Hit the wall yesterday.
Found myself in a room full of wrapping paper and boxes and packing materials and crap, Christmas music on the iPhone, and just thought:
I'm so done.
Just hang me. |
It's all too much, people say. All this running around and doing and spending and making ourselves crazy. Some who have celebrated in the past openly revolt now. "I'm not doing it this year! NO WAY!"
And that's just fine. Believe me, I sympathize.
What gave me my second wind? It occurred to me that there was no reason why Christmas shouldn't be trouble. Really, why ought it be effortless? Is anything worthwhile effortless?
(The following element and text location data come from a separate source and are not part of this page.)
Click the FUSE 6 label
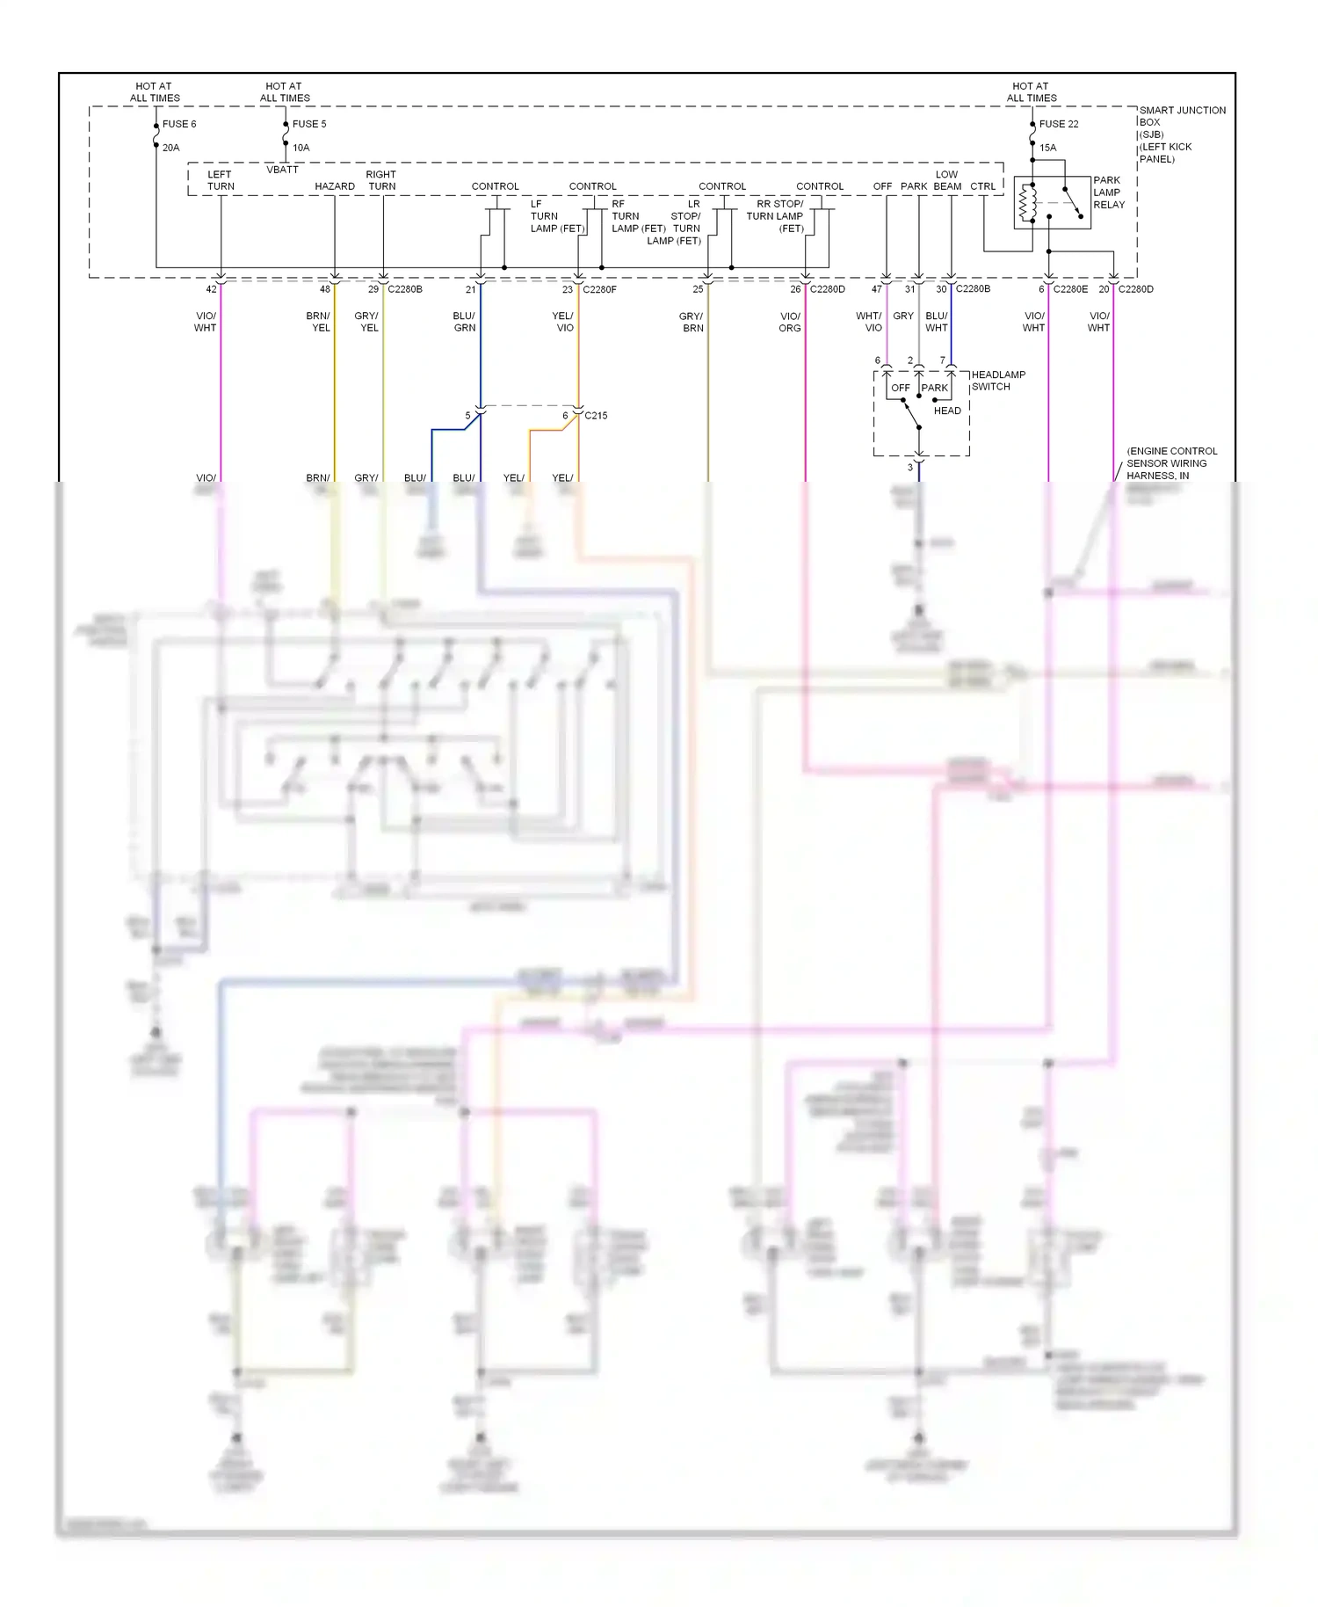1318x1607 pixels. (x=179, y=124)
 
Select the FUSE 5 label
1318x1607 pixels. (x=309, y=124)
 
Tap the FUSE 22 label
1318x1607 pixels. (x=1059, y=124)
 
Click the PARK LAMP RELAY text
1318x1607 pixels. (x=1108, y=193)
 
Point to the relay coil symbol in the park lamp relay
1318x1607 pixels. (x=1023, y=203)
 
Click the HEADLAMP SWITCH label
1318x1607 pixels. (x=997, y=381)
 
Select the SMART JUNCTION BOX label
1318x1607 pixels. (x=1181, y=134)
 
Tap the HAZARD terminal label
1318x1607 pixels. (x=335, y=186)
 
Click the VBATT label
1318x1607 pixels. (x=282, y=170)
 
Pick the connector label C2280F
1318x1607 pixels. (x=599, y=289)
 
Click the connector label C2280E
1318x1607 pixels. (x=1070, y=289)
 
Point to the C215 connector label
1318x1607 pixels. (x=596, y=416)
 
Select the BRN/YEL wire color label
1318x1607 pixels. (x=318, y=322)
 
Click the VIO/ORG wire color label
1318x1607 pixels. (x=790, y=322)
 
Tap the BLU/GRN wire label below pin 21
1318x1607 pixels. (x=464, y=322)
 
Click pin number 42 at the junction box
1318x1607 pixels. (x=211, y=289)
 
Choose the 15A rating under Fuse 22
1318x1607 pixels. (x=1047, y=148)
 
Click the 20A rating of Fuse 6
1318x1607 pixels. (x=170, y=148)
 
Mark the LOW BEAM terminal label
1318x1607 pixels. (x=947, y=180)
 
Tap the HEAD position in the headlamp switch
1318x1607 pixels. (x=947, y=411)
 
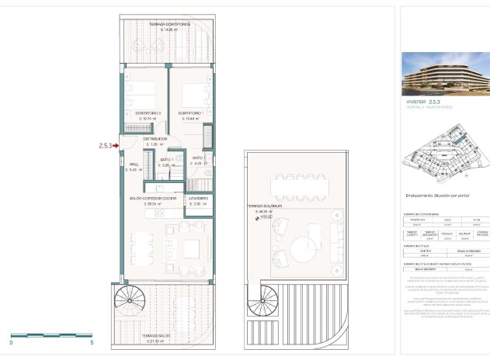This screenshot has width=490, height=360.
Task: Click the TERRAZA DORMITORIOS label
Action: click(169, 26)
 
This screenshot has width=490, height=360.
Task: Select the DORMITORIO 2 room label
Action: click(148, 113)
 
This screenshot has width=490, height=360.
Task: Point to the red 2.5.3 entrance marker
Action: click(107, 144)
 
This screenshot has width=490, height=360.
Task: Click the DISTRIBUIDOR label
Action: click(155, 139)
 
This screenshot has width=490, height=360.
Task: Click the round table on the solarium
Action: click(301, 253)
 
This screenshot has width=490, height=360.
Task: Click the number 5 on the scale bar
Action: click(92, 342)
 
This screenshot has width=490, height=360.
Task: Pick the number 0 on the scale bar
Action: click(12, 342)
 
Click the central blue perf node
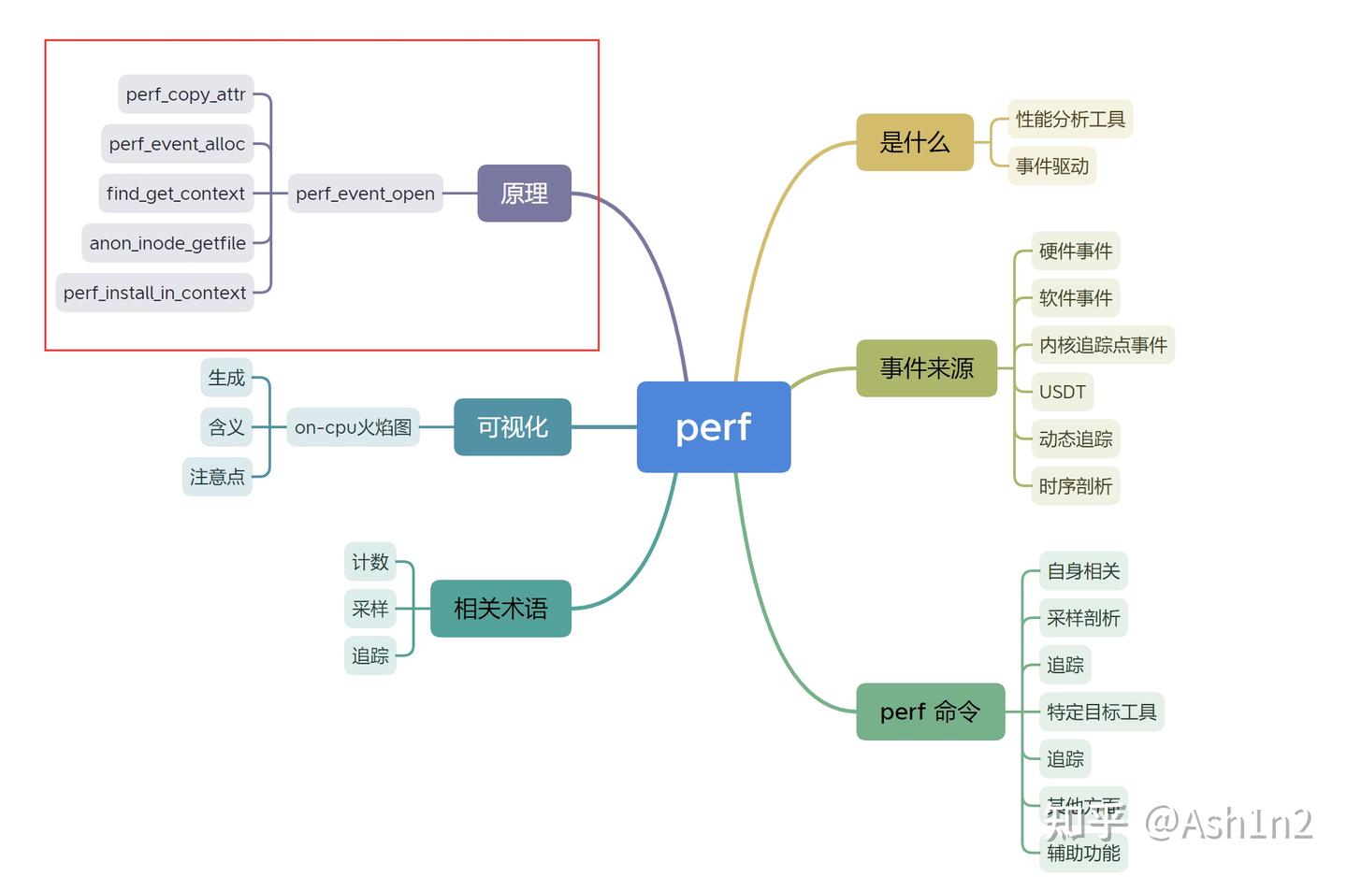tap(714, 427)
Don't we pour huge amounts of effort into Mardi Gras and Carnivale, two feasts whose basic premise is "We have to eat everything before the fast begins"? Why shouldn't I be put to trouble for the real feast itself?
Of course, the danger, as will be rightly pointed out, is that Christmas can overwhelm Christ, and that we will forget, in that hackneyed phrase, "The Reason for the Season." The Puritans certainly thought that was a problem, and basically wrecked everything fun about Christmas for a hundred years. We are always in peril of letting the things we dedicate to God get in the way of our love of God.
And yet these good gifts are also from God. In Charles Williams's novel War in Heaven, an archdeacon, overwhelmed to find himself holding the actual Holy Grail, says to it,
"Neither is this Thou," he breathed; and answered, "Yet this also is Thou."
So I accept all the trouble I go to for Christmas, although I wish I were better at estimating its extent and my capacity before I launch myself on the journey of Advent. My reach exceeds my grasp. I bite off more fruitcake than I can chew.